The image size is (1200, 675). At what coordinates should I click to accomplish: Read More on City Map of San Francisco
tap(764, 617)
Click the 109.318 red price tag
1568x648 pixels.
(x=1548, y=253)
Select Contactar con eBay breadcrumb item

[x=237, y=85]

......

▶ **To do**: Output every line of the data again, exactly.

▶ **Answer section**:
The image size is (1200, 675). At what coordinates should I click to accomplish: Read More on City Map of San Francisco
tap(764, 617)
Click the 109.318 red price tag
1568x648 pixels.
(x=1548, y=253)
Select Contactar con eBay breadcrumb item

[x=237, y=85]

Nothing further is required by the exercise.